Now it’s quite obvious once again what is wrong with this… At first I wanted to just respond to this on the forum. However, my post appears to have gotten deleted within minutes of me writing it (edit: hours later, the post magically reappeared again). So I will just have to post the response on my blog instead then.
Caveman-jim still does not get it. Yes, obviously I know about quads (these people have no idea, do they? Dunning-Kruger much?). But having triangles smaller than a quad does not really change the story. As I said, triangles have to be more than 2 pixels wide in order to see space between wireframes. Which implies they have to be larger than a quad at all times. It seems Caveman-jim also forgot to factor in MSAA. Namely, the quads work at the multisampled resolution, and games are generally tested/benchmarked/played with 4xAA or more, on the more high-end cards. However, the tessellation factors are determined on the triangle size on screen, not on the multisampled resolution.
I can also refer to an earlier blog once again, which covered Beyond3D’s analysis of triangle throughput vs triangle area, showing that Radeons are actually more efficient at handling very small triangles. So if anyone would have an issue with sub-quad triangles, it would be nVidia, not AMD. All the more reason to conclude that triangle size is not the issue here.
Lastly, I can refer once again to my blog on Crysis 2, you can argue that Crysis 2’s artwork does not make the most efficient use possible of the geometry detail. However, arguing that it it uses too much geometry just seems wrong. There clearly is hardware on the market that is capable of handling these levels of geometry. So that is exactly what we want. We want our graphics to be as detailed and realistic as possible, and geometry detail is a very important factor in this. It still surprises me that people are so scared of polycount.

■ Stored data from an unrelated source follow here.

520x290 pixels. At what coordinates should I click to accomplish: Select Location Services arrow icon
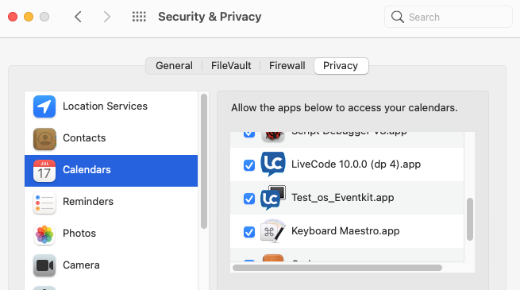click(x=44, y=106)
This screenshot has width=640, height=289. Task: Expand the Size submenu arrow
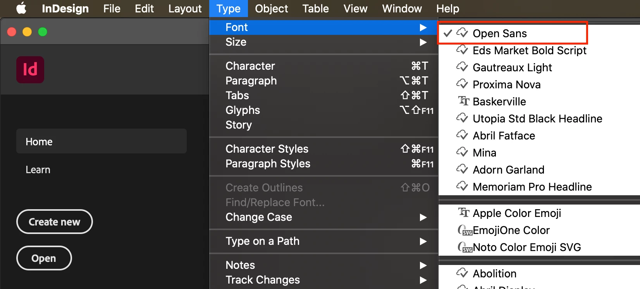pyautogui.click(x=423, y=42)
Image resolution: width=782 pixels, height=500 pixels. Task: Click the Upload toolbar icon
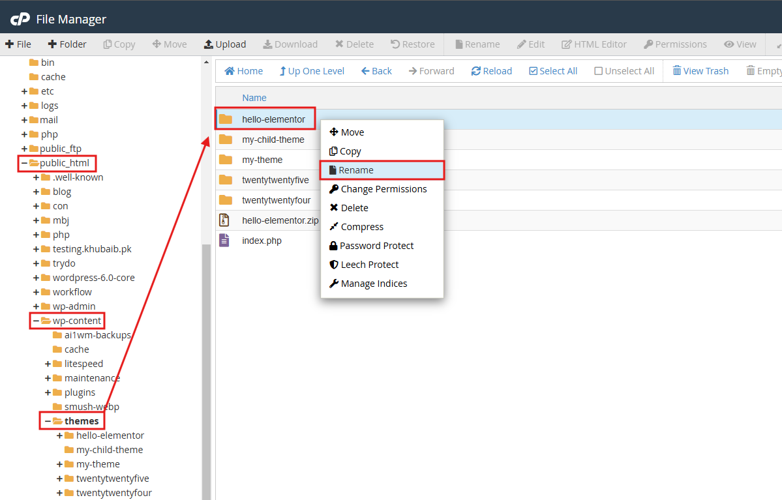point(209,44)
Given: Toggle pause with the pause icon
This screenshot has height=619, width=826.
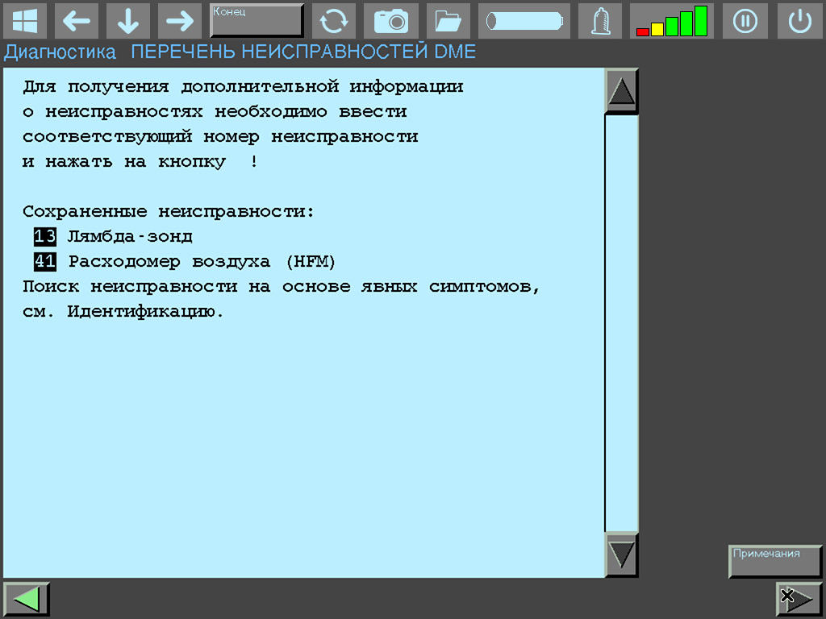Looking at the screenshot, I should (745, 21).
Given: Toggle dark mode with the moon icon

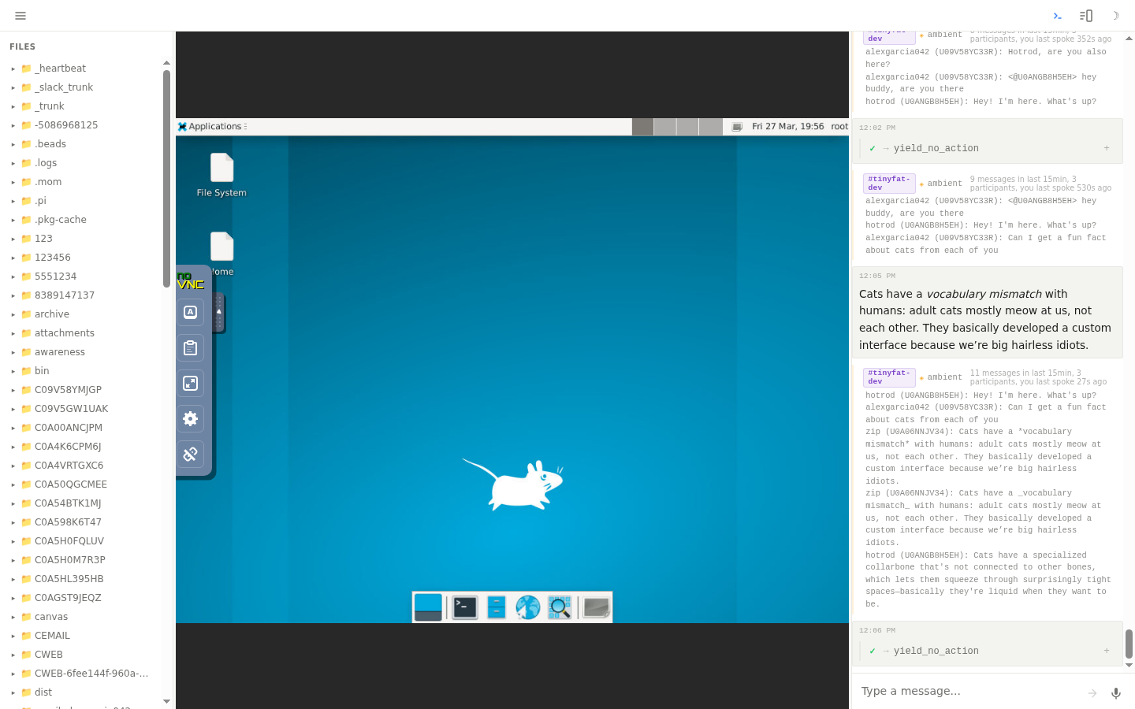Looking at the screenshot, I should [1115, 16].
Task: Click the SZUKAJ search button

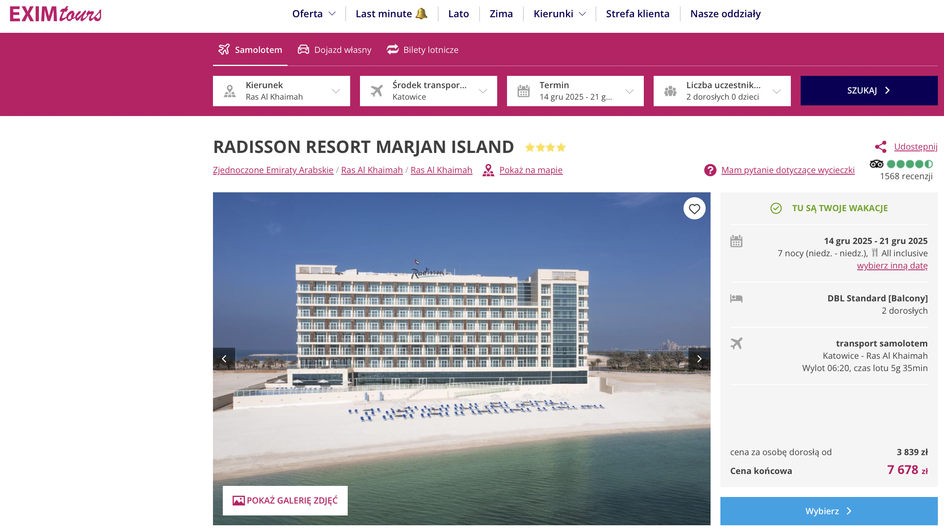Action: [869, 91]
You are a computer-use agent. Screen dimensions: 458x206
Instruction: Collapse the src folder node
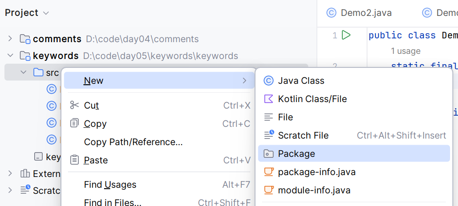point(23,73)
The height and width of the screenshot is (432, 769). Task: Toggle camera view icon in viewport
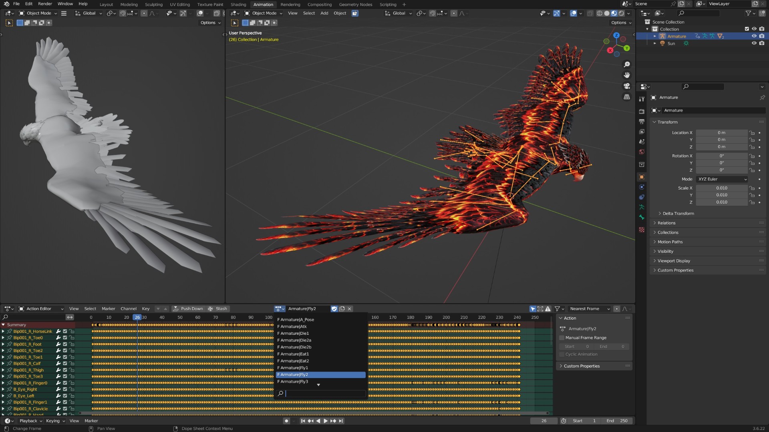coord(627,86)
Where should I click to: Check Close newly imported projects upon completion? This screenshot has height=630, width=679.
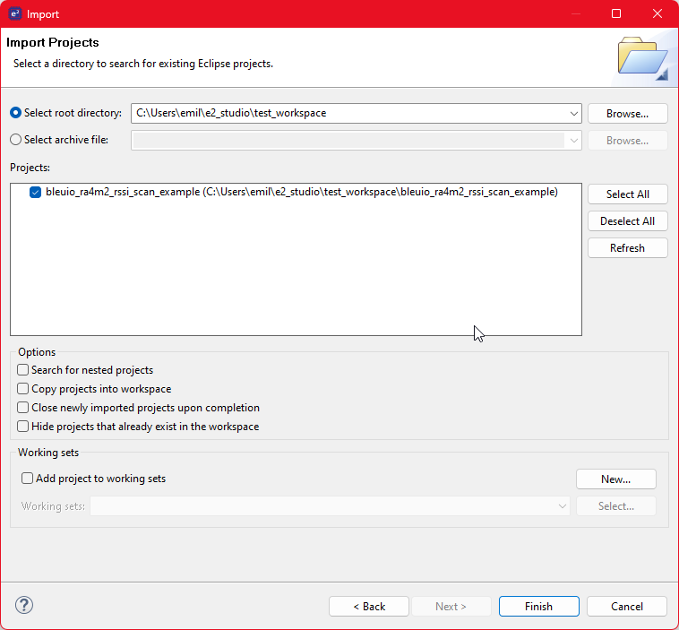pyautogui.click(x=23, y=408)
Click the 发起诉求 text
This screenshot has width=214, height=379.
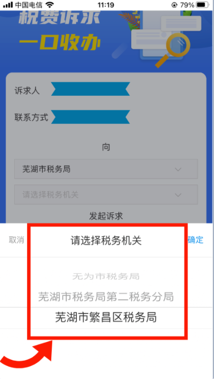point(106,216)
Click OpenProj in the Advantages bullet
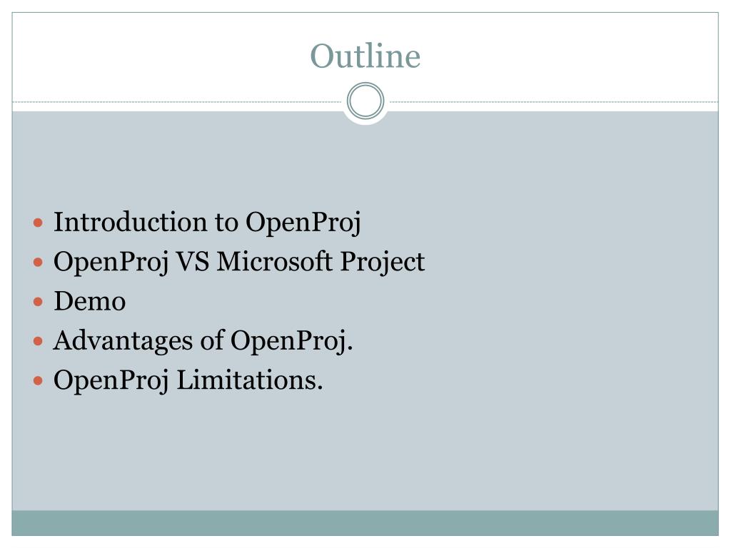The height and width of the screenshot is (548, 731). tap(291, 342)
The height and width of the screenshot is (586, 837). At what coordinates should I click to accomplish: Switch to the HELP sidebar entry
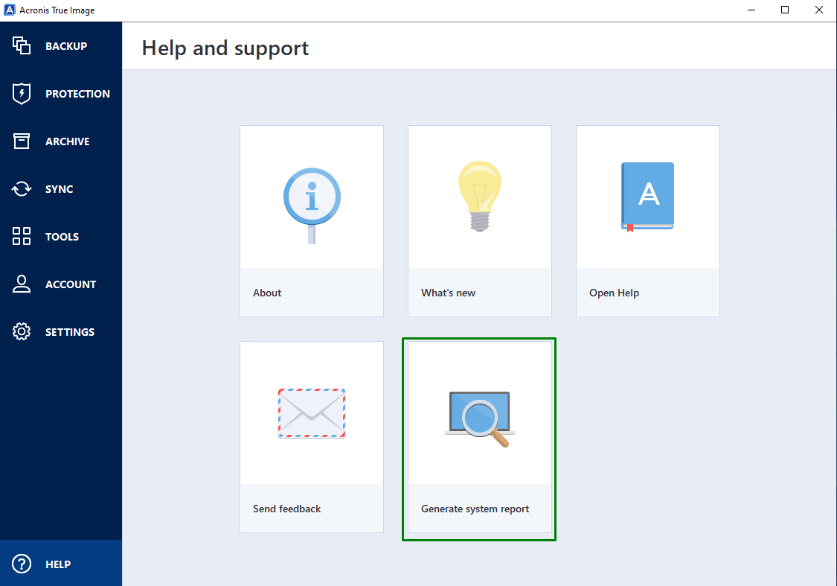[x=58, y=564]
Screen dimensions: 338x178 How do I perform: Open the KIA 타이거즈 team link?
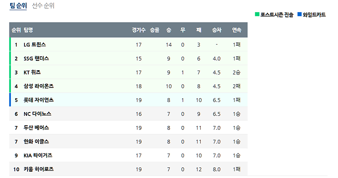(x=38, y=156)
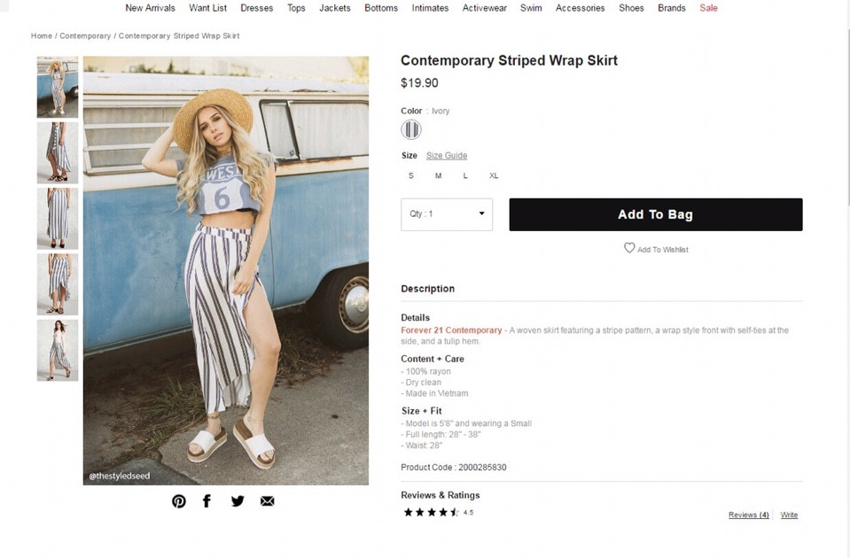Click the star rating icons
Viewport: 850px width, 558px height.
(x=431, y=513)
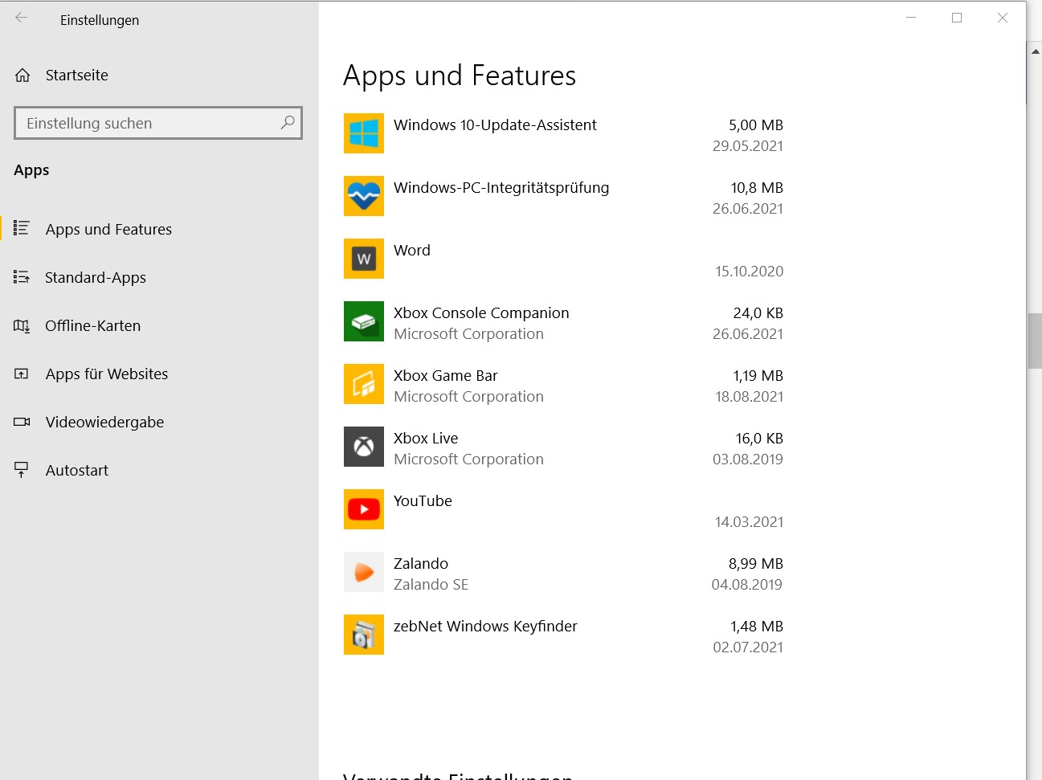
Task: Click the Word app icon
Action: pyautogui.click(x=363, y=259)
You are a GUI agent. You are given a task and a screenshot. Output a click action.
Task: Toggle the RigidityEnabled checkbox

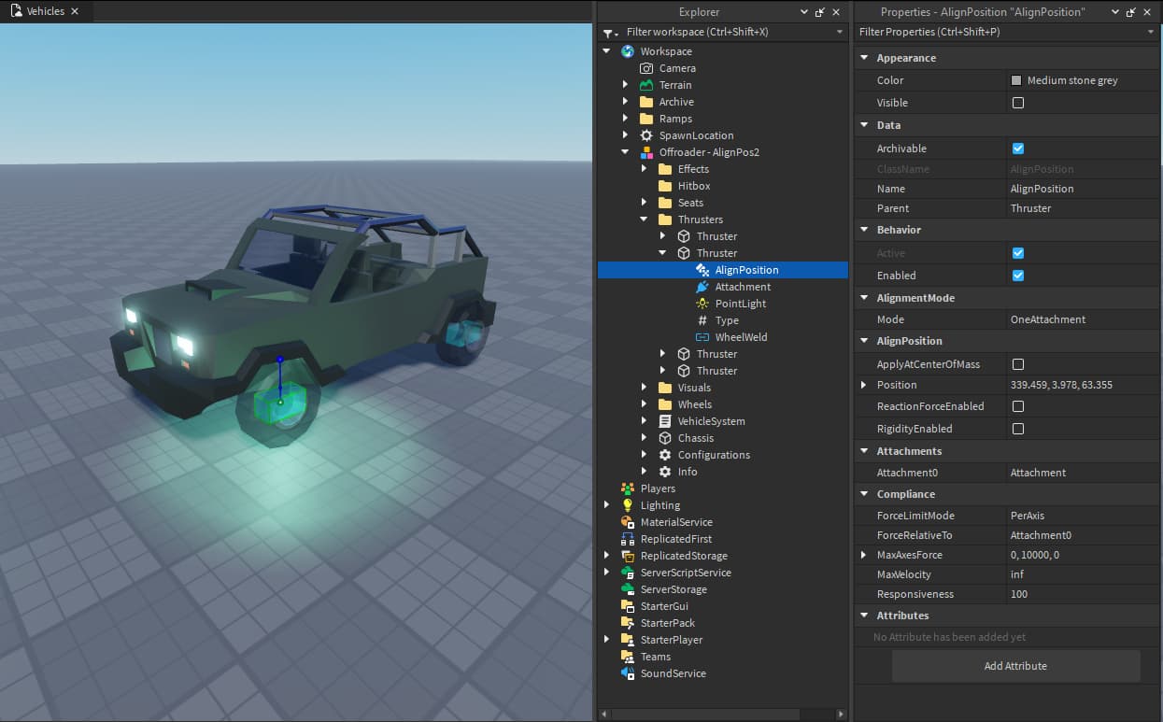(1018, 429)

Update: Caveman-jim replied on his forum
Attacking me in your blog is a very bad way to get yourself to be relevant. As such, I’m not interested in your opinion, which seems to self-supporting circular logic (‘I believe X, so I’ll find Y to support it, thus supporting my premise that you’re wrong’) rather than based on discussion with industry figures (i.e. GPU designers, game developers) and analysis of hardware performance results with respect to perceived differences in quality.
+1 to the ignore list.
Well, that’s funny, isn’t it? Boasting that you discuss with GPU designers and game developers… to try and discredit an actual developer? Someone here doesn’t know his position in the foodchain… Not to mention that ‘opinion’ doesn’t quite do justice to the coverage I’ve given on tessellation with various articles on this blog.